Having grown up on a steady diet of alternative rock and punk, it wouldn’t be too far fetched to believe the music being created by Toronto musician Rob Moir would be inclined to follow the very same path.
And though he hasn’t completely renounced his roots, Moir’s solo work is more apt to show glimpses of acts like Wilco and Whiskeytown than anything closely related to punk.
“There was a Toronto campus radio program called Mods and Rockers that was on University of Toronto station CIUT that I grew up listening to,” Moir begins. “And the host would play stuff that I was into at the time like music from the California punk wave but the show also introduced me to artists like Wilco and The Weakerthans. After a little while, I realized that all these artists I was hearing were taking a punk spirit in their approach to writing music that was essentially folk music. I loved the sound and what I could do with it.”
Moir hasn’t always been a solo artist. He fronted the band Dead Letter Dept. from around 1996 when the group was known as The Stiffs until the time they announced they were going their separate ways.

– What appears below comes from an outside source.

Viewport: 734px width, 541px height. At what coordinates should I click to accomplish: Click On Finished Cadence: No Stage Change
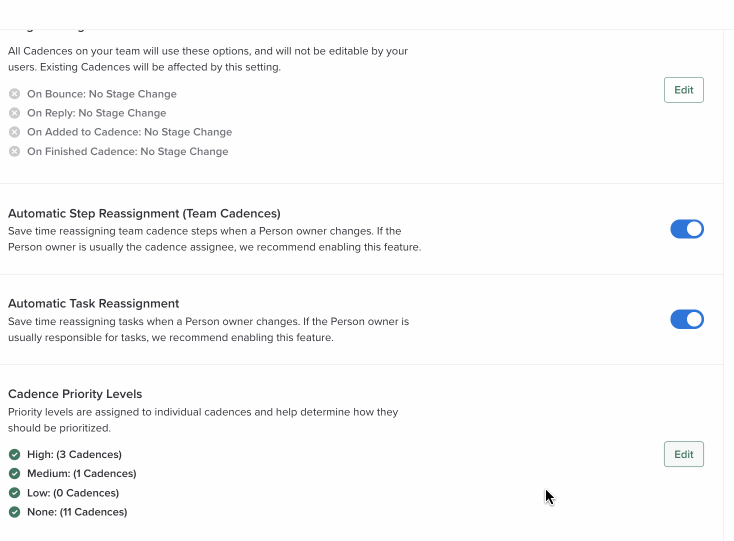(x=128, y=152)
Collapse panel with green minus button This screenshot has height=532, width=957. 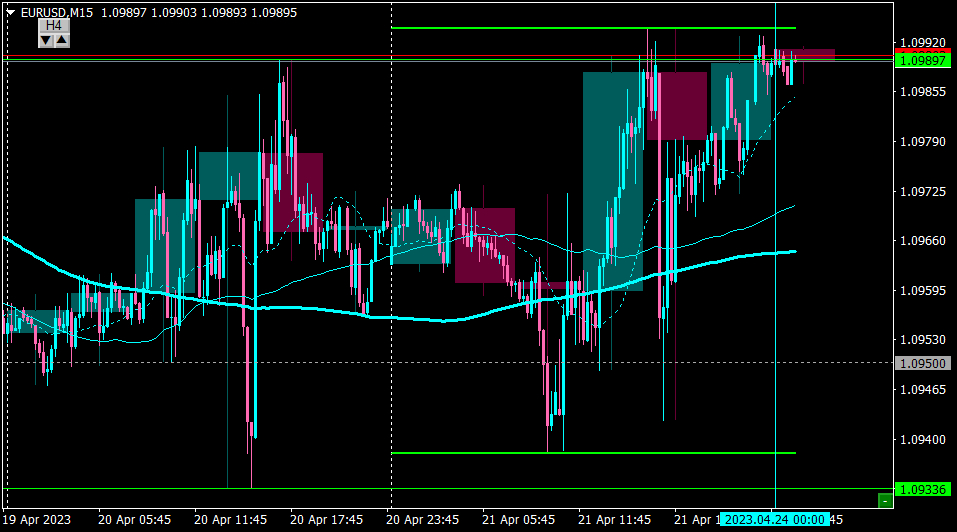coord(885,501)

He admits that by the time the group had written their last record Rock n Roll Hates You, his songwriting had already taken a turn toward the music he is performing today.

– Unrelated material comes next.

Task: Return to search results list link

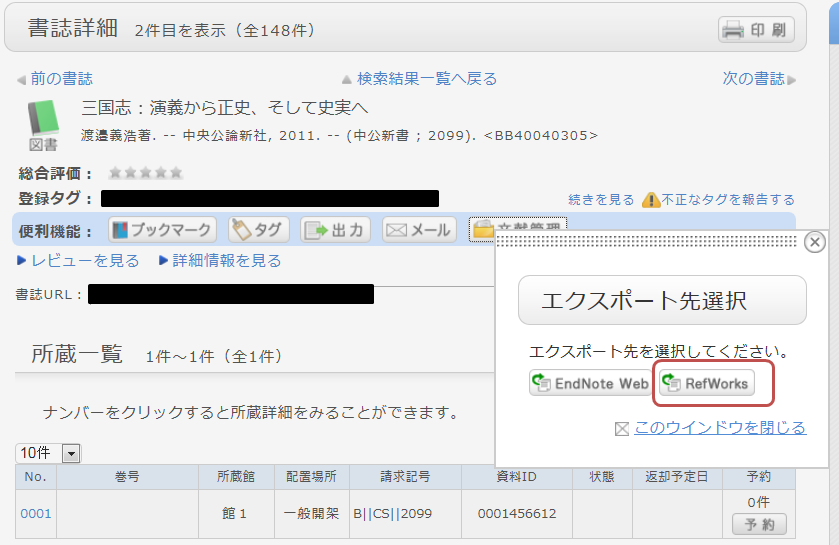Action: click(x=419, y=79)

“At the time that our last record came out, I was focusing on the groundwork that my solo debut This Is The Lie is made up of.”

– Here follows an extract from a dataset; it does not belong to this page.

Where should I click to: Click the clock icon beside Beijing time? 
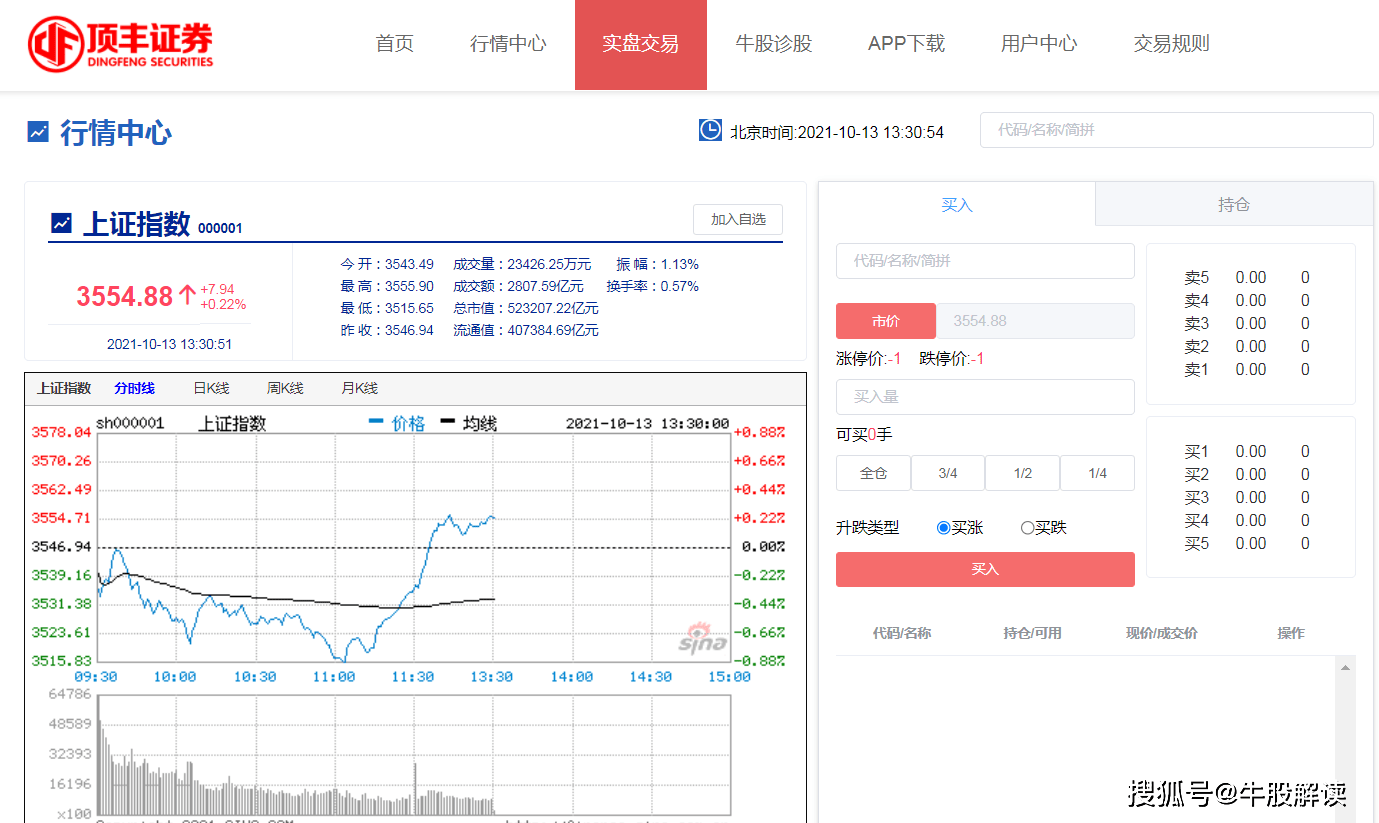tap(710, 130)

Before Moir started committing the songs featured on his solo record to tape, he says that he took a bit of a break from music and traveled through Europe by bicycle. As far as he was concerned, it was a truly productive writing session, even in such atypical circumstances.
“At the point I was touring through Europe, I was working out my songs on a deeper level. I would sometimes come up with lyrics while I was on my bike, singing them back to myself to see what would stick. I don’t tend to record a lot when I am writing because I like to see what sticks naturally. I figure that if I can remember a line or a chorus to a song a week later on its own then I am onto something worth keeping,” he says.
Moir couldn’t be happier with the way that his current tour has unfolded before him. While he is traveling in unconventional ways as per “normal” touring standards (choosing to travel by train, bus and public transport), he couldn’t ask for a better response than what he is being given on a nightly basis.
“I have played to some of the most diverse audiences of my life and it feels like I’m winning the battle each night,” he says. “I am regularly selling out of CDs and needing to have them express mailed to me, which is a great problem to have, I suppose.”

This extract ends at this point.